■ Records for the exercise ■

────────────────────────────────────────

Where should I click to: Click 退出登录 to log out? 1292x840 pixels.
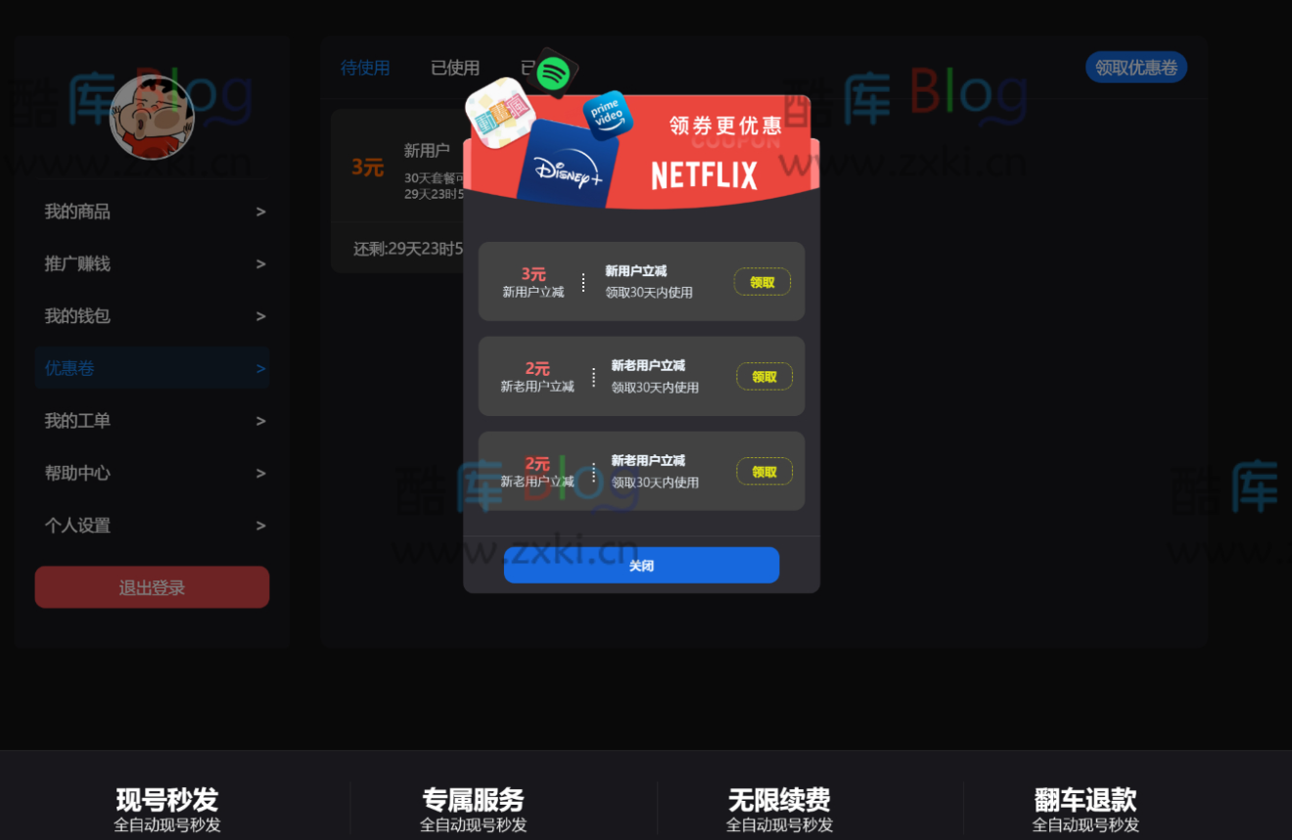click(x=152, y=586)

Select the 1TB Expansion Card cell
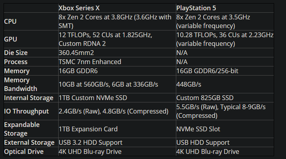pos(88,129)
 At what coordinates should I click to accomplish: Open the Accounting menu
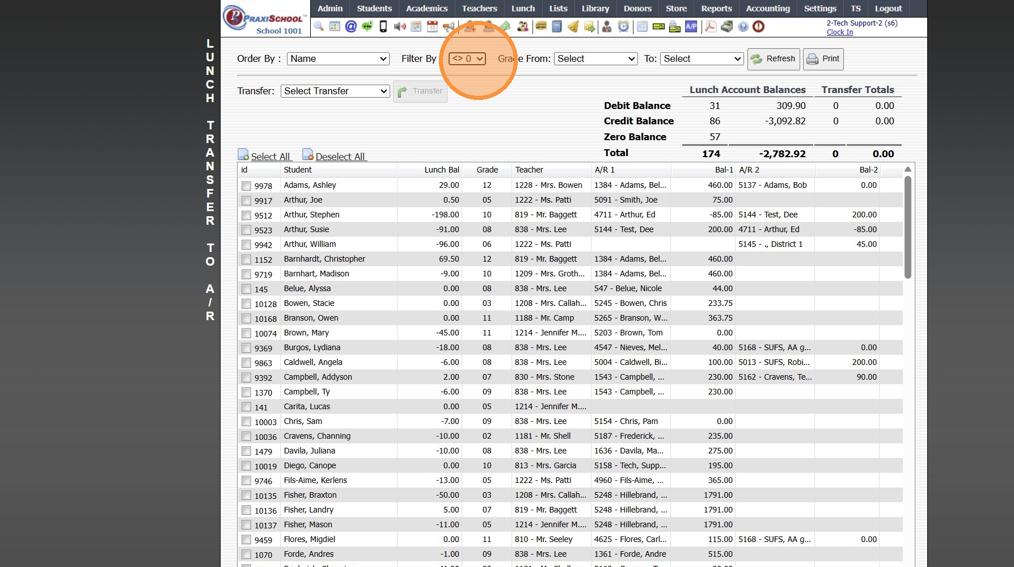tap(767, 9)
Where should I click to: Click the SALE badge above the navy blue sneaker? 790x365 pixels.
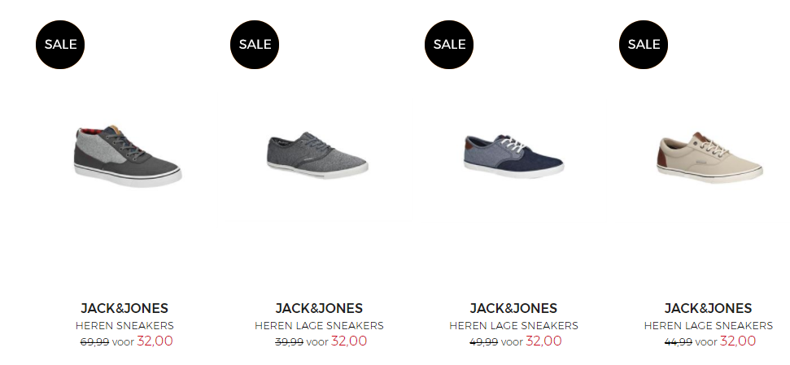pos(449,45)
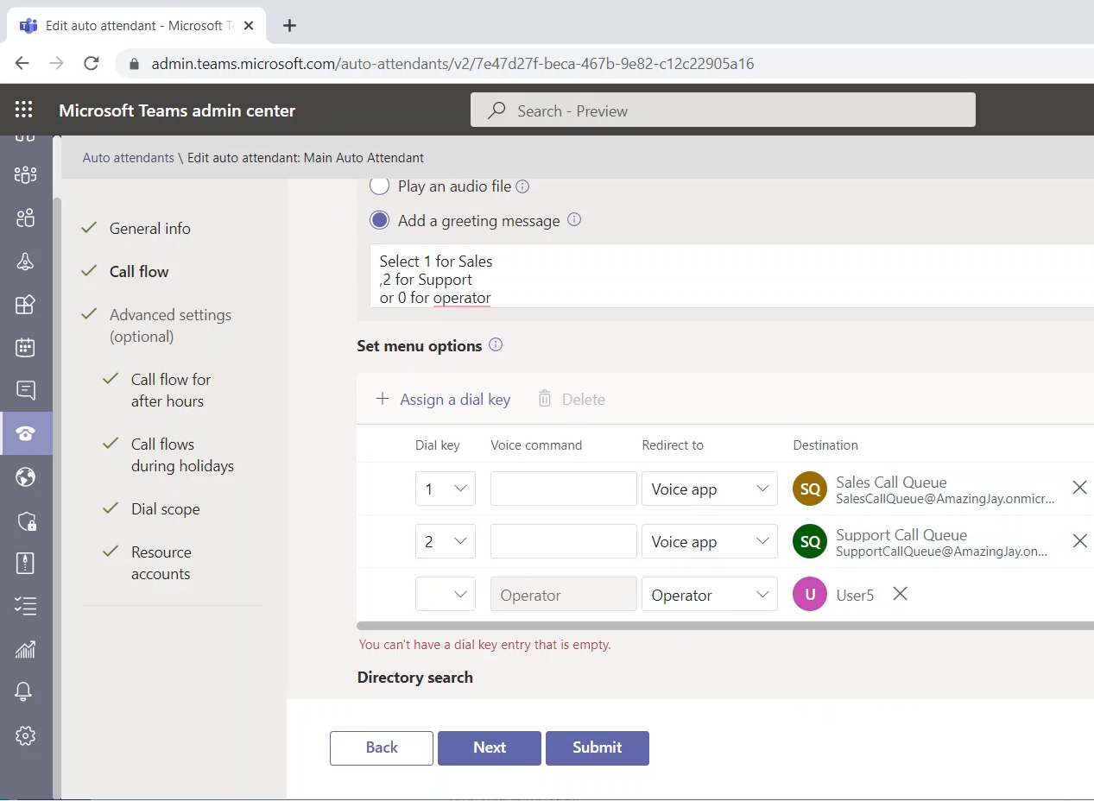The image size is (1094, 801).
Task: Open the Resource accounts step
Action: 161,563
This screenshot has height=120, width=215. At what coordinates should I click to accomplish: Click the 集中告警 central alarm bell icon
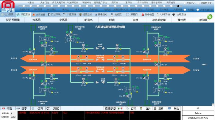pyautogui.click(x=143, y=15)
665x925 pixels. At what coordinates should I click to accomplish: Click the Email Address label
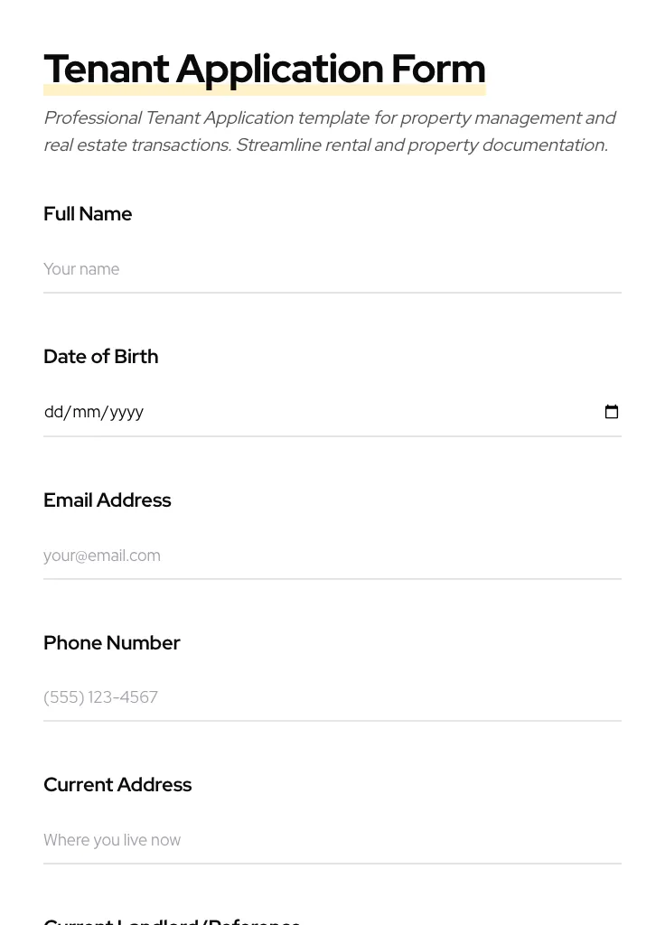tap(108, 500)

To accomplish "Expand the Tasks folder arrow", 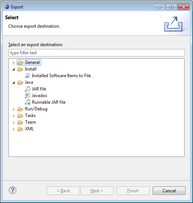I will (14, 116).
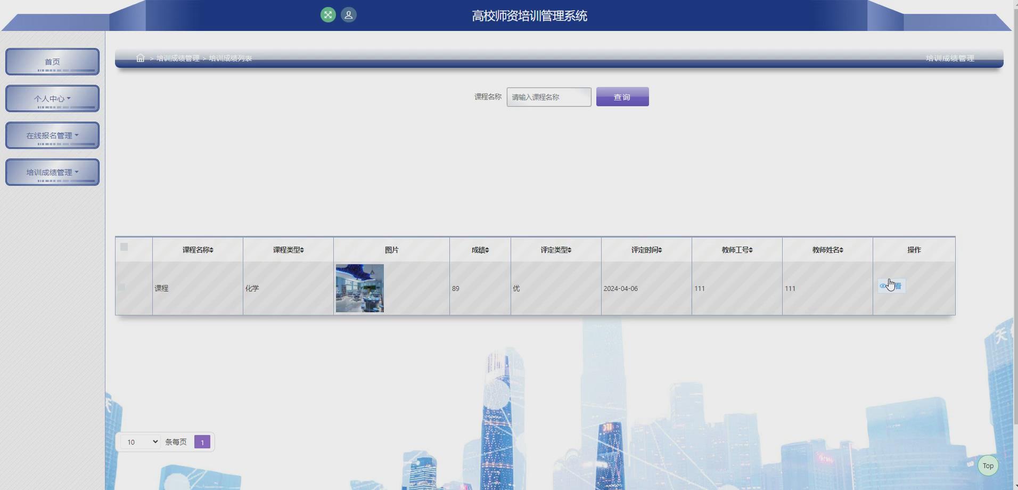The height and width of the screenshot is (490, 1018).
Task: Click the Top back-to-top button
Action: 988,465
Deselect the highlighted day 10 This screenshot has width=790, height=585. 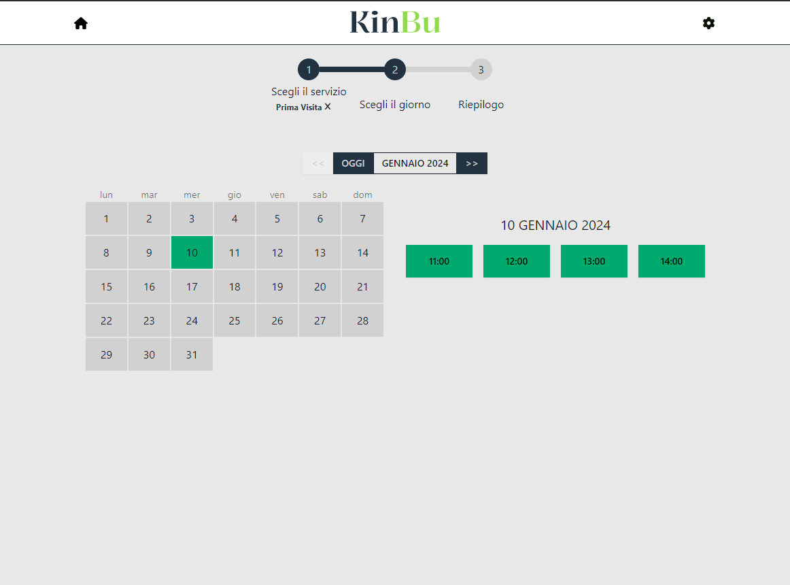click(192, 252)
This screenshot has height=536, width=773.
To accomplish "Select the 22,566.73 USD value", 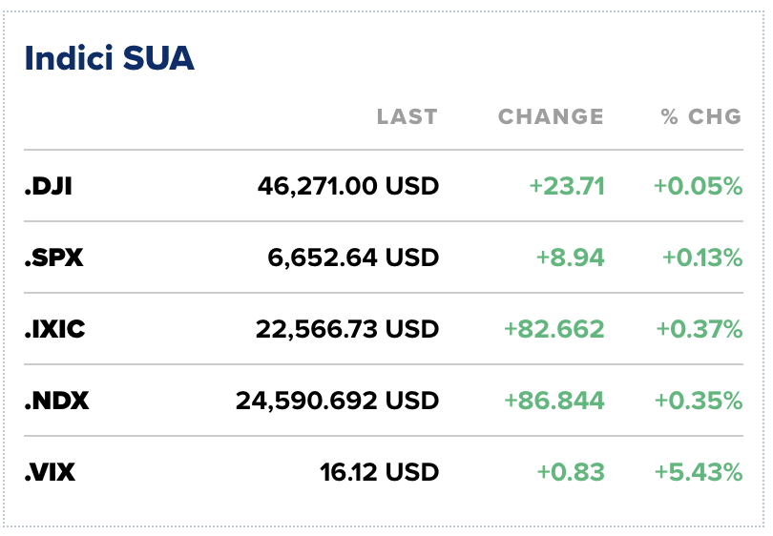I will (x=346, y=329).
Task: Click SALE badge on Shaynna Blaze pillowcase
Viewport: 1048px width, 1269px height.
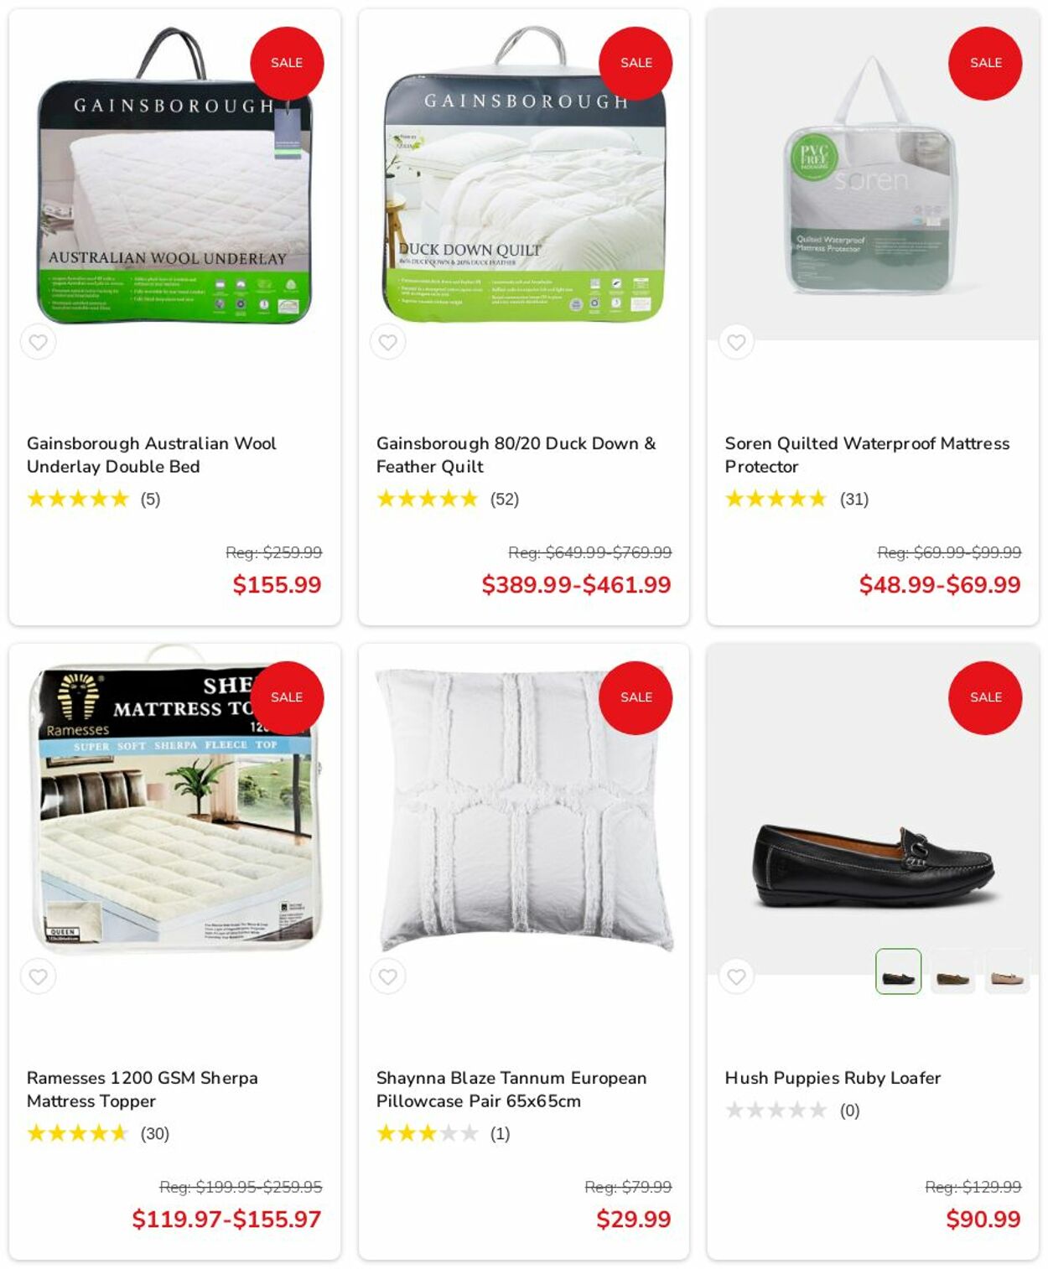Action: point(636,697)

────────────────────────────────────────

Please write out the data as a numbered list, starting with the line that contains "Select the 1TB Expansion Card cell" and going on through the line that contains "Action: 161,563". Leave out blank lines and the pictures.

1. Select the 1TB Expansion Card cell
2. pos(88,129)
3.  At what coordinates should I click to accomplish: Open the Accounting menu
4. tap(767, 9)
5. Where should I click to: Click the SALE badge above the navy blue sneaker? 790x365 pixels.
6. pos(449,45)
7. The image size is (1094, 801).
8. Task: Open the Resource accounts step
9. Action: 161,563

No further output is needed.